How Tokenised ETFs Work
Creation/redemption mechanics, NAV tracking, money market fund tokenisation, and the institutional products reshaping on-chain finance
What Are Tokenised ETFs?
A tokenised ETF is a blockchain token that represents ownership of — or economic exposure to — an exchange-traded fund. It brings the diversification and liquidity properties of ETFs into the on-chain world: 24/7 trading, fractional ownership, self-custody, and DeFi composability. The fastest-growing segment is tokenised money market and Treasury ETFs, which have attracted billions in AUM as institutions seek on-chain yield.
The traditional ETF is already one of the most efficient financial instruments ever created. Its creation/redemption mechanism keeps market price aligned with net asset value (NAV), its in-kind transfer mechanism makes it tax-efficient, and its exchange listing makes it liquid. Tokenisation adds a new distribution layer on top of this structure — but it does not replicate the full efficiency of the underlying ETF. Understanding what is preserved and what is lost in the tokenisation process is essential.
The market has evolved in two distinct directions. Institutional tokenised funds — BlackRock BUIDL, Franklin FOBXX, Ondo OUSG — are designed as on-chain cash management tools for institutions already familiar with money market funds. They are not ETFs in the SEC-registered sense; they are tokenised fund products that happen to hold ETF shares or equivalent instruments. Retail tokenised ETFs — Backed Finance's bCSPX, Dinari's dSPY — are tokens backed by actual ETF shares, designed to give non-US and retail investors access to equity index exposure on-chain.
A spot Bitcoin ETF (IBIT, FBTC) is a traditional ETF that holds Bitcoin — not a tokenised product. It trades on a stock exchange, not on-chain. Conversely, a tokenised ETF (bCSPX, OUSG) is an on-chain token backed by an ETF — it trades on DEXs and lives in wallets. The two are almost mirror images: one brings crypto exposure into TradFi wrappers; the other brings TradFi exposure into crypto wrappers.
How Traditional ETFs Work
To understand tokenised ETFs, you must first understand the authorised participant (AP) mechanism that makes traditional ETFs function. This mechanism — and its absence in tokenised ETF structures — explains most of the differences in efficiency, pricing, and liquidity between the two.
An ETF is a fund that holds a basket of assets (stocks, bonds, commodities) and issues shares that trade on a stock exchange. Unlike a mutual fund, which is priced once per day at NAV, an ETF's shares trade continuously throughout the day. The mechanism that keeps the market price aligned with the NAV of the underlying basket is the AP arbitrage loop.
Authorised Participants are large financial institutions — Goldman Sachs, Citadel, Jane Street, Virtu Financial — with contractual agreements to create and redeem ETF shares directly with the fund issuer. They can assemble baskets of the underlying securities and exchange them for newly created ETF shares (creation), or deliver ETF shares to the fund and receive the underlying basket back (redemption). This is the primary market — only APs have access to it.

Problem to work on:
Write out the passage of the tokenised ETF text, everything from "How Traditional ETFs" down to "between the two.".

Raw records:
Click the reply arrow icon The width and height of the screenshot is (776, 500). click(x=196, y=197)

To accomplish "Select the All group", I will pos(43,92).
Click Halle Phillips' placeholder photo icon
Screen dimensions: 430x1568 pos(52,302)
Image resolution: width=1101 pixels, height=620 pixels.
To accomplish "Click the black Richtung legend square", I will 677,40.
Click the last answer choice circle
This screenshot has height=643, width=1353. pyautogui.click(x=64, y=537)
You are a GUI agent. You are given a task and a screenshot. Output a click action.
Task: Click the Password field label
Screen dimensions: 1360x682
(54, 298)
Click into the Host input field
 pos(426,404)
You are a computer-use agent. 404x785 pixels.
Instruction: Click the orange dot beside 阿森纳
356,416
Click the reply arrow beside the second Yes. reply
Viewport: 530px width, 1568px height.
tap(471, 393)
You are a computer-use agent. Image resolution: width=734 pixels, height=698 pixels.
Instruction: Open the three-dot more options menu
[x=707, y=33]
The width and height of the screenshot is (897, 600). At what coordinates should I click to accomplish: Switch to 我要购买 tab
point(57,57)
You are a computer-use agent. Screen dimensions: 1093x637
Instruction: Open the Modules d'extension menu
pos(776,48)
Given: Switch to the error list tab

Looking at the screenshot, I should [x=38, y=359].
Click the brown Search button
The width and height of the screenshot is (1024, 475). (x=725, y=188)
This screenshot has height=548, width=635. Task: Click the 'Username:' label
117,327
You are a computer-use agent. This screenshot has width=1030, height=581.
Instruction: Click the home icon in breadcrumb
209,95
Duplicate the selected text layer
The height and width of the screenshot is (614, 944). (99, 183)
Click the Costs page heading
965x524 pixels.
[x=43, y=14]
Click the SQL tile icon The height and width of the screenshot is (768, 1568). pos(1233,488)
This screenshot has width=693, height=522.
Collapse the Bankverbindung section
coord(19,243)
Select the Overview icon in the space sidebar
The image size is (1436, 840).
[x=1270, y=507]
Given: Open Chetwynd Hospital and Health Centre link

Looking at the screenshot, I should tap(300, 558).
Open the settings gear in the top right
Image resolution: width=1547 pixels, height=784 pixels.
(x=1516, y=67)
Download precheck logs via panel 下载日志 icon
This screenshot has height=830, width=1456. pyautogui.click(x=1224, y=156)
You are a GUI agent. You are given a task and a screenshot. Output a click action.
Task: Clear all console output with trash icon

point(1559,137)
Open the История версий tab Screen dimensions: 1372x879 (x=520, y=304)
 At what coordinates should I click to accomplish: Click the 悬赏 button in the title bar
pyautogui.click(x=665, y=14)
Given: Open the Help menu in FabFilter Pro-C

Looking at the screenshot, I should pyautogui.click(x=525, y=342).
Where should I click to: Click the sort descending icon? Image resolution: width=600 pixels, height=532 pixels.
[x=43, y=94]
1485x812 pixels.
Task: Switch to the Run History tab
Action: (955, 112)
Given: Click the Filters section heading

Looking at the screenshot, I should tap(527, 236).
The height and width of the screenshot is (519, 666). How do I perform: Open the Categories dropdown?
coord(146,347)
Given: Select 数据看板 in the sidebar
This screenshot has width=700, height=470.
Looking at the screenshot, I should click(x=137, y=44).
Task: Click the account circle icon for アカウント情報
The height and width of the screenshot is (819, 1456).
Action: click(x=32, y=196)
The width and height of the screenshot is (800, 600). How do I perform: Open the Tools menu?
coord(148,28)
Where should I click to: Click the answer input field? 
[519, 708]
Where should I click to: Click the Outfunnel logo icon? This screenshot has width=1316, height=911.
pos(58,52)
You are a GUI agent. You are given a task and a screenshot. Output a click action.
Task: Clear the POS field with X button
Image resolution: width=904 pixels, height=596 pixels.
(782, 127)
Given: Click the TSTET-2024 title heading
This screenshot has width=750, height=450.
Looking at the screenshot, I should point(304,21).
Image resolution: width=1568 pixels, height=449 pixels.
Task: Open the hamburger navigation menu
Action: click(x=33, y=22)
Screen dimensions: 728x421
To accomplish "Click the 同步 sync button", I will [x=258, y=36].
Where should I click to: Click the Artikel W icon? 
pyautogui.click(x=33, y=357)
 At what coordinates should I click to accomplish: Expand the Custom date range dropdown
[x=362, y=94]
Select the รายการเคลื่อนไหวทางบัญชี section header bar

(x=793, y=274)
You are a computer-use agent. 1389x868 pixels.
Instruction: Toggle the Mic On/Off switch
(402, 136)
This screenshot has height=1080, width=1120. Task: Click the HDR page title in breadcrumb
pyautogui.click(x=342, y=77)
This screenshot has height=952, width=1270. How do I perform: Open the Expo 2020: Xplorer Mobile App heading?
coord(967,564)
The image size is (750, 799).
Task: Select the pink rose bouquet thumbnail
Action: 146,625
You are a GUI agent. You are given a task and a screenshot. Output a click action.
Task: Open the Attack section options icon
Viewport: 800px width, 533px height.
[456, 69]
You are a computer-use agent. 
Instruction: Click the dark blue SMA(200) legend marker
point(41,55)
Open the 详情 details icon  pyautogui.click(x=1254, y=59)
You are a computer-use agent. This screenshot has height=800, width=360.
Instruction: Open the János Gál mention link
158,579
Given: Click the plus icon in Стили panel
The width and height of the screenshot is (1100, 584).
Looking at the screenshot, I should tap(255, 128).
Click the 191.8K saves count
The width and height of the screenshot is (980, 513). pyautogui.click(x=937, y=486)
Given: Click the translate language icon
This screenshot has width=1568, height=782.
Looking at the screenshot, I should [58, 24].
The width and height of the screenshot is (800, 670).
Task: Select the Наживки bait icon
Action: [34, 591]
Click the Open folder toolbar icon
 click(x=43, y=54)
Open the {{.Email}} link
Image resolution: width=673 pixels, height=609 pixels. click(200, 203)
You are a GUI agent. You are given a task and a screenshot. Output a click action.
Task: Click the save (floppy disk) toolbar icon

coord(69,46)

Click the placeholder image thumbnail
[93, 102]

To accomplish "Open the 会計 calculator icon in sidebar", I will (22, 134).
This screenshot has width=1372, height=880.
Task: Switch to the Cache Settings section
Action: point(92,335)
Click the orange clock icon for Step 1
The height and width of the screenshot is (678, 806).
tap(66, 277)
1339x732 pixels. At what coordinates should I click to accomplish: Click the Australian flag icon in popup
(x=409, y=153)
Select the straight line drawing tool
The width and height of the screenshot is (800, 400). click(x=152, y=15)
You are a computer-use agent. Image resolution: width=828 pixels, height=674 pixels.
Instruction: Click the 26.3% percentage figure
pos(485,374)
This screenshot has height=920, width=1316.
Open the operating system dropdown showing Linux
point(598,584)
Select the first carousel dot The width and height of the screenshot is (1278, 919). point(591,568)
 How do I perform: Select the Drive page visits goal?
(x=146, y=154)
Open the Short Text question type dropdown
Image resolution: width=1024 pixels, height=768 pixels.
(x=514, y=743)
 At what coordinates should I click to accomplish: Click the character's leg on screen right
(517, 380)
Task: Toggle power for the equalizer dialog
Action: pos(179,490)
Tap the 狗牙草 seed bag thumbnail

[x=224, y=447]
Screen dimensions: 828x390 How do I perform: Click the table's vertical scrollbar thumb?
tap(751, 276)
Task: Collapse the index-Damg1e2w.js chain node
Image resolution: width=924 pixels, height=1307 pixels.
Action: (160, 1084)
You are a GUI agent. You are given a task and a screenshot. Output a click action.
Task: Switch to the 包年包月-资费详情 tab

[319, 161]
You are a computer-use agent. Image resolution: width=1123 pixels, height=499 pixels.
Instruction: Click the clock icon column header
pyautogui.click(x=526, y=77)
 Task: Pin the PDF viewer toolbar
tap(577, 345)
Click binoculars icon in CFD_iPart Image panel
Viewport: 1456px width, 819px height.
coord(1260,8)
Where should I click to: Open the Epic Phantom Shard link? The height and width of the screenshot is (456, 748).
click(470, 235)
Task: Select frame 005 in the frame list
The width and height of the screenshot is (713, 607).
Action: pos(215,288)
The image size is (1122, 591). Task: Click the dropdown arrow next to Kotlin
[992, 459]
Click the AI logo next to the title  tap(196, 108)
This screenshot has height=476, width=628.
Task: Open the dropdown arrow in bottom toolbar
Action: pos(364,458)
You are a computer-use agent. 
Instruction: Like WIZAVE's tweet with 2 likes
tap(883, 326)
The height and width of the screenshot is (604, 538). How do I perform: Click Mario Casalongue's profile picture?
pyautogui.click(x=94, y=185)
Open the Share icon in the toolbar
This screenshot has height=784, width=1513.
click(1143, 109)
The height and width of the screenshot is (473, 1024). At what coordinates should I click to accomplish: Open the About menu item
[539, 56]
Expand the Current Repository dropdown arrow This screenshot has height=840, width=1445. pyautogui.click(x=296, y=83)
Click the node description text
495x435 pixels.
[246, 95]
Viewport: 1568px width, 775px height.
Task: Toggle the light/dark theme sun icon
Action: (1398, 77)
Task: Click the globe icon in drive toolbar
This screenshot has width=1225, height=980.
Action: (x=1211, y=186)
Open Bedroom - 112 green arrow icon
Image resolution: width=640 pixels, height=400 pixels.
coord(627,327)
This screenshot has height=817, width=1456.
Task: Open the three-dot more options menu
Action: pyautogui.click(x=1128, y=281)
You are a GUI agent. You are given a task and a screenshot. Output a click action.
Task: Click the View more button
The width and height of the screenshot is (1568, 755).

Problem solution:
How Traditional ETFs Work
To understand tokenised ETFs, you must first understand the authorised participant (AP) mechanism that makes traditional ETFs function. This mechanism — and its absence in tokenised ETF structures — explains most of the differences in efficiency, pricing, and liquidity between the two.